Having this freedom and opportunity is a massive privilege, and that’s something I never let myself forget. But vanlife, like any other form of travel, doesn’t come without its own difficulties. It may be a dream come true, but it isn’t all rainbows and butterflies, just like any other form of travel.

The reality is, travel can be lonely, travel can be disorientating, travel can make you feel insecure and confused about the future. People rarely write about it, but like any other reality, travelling is bittersweet.

To keep it a bit more real, here are a few things about vanlife that haven’t been so rosy:

Lack of personal space

I guess this is a pretty obvious one, but a van is quite a cramped environment, and going from sharing a relatively spacious flat to sharing a vehicle takes some getting used to, no matter how well you get on with the person you’re doing this with.

Mechanical troubles can be devastating!

When you live in our vehicle, any mechanical faults threaten your entire lifestyle: you have nowhere to live, no way to get anywhere, and you have to spend your meagre savings on fixing it.

We learnt this the hard way when we ended up having to replace the gearbox and clutch just a few days into our trip, which cost us €4,000; a large proportion of our savings, with no regular income at the time.

Shitty weather means being stuck in the van

Vanlife is great when you can spend all your time frolicking outdoors, but whenever it rains, or god forbid snows, you’re confined to the van. And then it suddenly feels much smaller than it does on a sunny day.

We got snowed in twice while out travelling, despite trying to avoid this as hard as we could – and one time it was so bad we couldn’t drive out of the car park for two days. With no heating, no way to get to the shops to buy some hard liquor and not even much of a chance to walk around in the ankle-deep snow, it got pretty miserable.

It can get pretty cold!

This isn’t so bad at night, because you can hide under a thick duvet, but on cold days it can get pretty chilly inside the van. We don’t have heating, so when it gets really cold our only way of heating the place is by turning on the stove. There’s only so long you can do that for, and often on a cold day you end up having to wrap yourself up in layers and crawl under the blanket!

It’s hard to park in cities

I thought we would visit a lot more cities on our travels around Europe, having a list of favourites I wanted to re-visit and some that I still haven’t been to. But we’ve barely been to any! It’s expensive to park and hard to drive around in a big vehicle, plus the threat of a break-in is higher with higher crime rates. The only big city we ventured into was Berlin, and in the end we got stuck in a car park, boxed in by smaller cars and unable to move for 24 hours!

Driving long distances can get mega expensive

More so than in a car, since vans eat up a lot more fuel and you spend more money on tolls being a larger vehicle, which can be sky high in some European destinations (Italy, France). It cost us over €100 in tolls alone to cross France using highways on our way from the UK to Spain, and another €200 or so in diesel.

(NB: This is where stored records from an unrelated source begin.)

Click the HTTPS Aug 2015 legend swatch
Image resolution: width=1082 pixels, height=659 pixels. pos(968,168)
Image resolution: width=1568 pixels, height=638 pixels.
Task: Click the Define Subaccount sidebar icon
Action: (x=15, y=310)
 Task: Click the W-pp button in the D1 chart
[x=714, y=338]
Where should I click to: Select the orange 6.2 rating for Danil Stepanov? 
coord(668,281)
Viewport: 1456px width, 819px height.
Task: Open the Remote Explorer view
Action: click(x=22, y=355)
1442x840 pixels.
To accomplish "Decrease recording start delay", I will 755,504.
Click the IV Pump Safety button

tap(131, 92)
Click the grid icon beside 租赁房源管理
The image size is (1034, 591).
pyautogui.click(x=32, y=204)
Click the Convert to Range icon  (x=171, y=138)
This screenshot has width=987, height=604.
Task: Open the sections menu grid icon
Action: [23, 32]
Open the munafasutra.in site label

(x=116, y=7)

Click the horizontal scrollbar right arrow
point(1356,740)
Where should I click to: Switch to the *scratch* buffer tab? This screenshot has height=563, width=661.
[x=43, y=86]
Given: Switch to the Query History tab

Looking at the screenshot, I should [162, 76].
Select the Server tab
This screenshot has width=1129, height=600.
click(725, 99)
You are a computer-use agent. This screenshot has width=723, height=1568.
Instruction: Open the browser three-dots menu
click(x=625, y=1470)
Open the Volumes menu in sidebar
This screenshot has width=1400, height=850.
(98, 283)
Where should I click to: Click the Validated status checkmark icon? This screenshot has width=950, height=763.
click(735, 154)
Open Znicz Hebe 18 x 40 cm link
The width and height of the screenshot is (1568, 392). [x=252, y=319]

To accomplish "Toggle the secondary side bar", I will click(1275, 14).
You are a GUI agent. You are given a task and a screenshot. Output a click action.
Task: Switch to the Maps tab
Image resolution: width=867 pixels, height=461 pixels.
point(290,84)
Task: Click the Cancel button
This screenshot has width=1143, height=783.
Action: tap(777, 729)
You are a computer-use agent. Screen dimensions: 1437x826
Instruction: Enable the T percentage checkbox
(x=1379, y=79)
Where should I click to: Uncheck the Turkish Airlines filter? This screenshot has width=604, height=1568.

And, as it turns out, Europe is far larger than it looks on the map! So the magical freedom of vanlife is somewhat restricted by budgets.

Then why do we do it?

None of these downsides can erase the fact that living the way we do allows us the freedom to do what we love – travel and climb all year round – without being attached to an office job or a permanent home, with a mortgage and bills.

Living like this is also far cheaper than living in a city, even with all the costs that I mentioned factored in. Our main expense is fuel, a replacement for rent of sorts, so by staying put in one location we can drastically reduce our spending when money gets tight.

Like every adventure, living in a van includes its fair share of suffering, but I wouldn’t change it for the world!

3 Replies to “The trials and tribulations of vanlife”

  1. It’s good to see someone presenting a more realistic outlook on vanlife than they ones you’ll get on Instagram, haha.
    Do you regret not installing a heater? It seems everyone that has installed one after not having one, has said its completely changed the experience.

    1. Haha it’s not all roses and butterflies!

      To be honest, there have only been a few times when we really wanted a heater so far. We really do our best to avoid cold places! It doesn’t feel that bad now, but we’re in Greece and it’s still summer. I’m sure I’ll want one in Dec/Jan!

      The biggest mistake we made at the start was not installing solar panels. That was very silly! We had to order them in to Greece, which was a special sort of nightmare. Would never do vanlife without solar again!!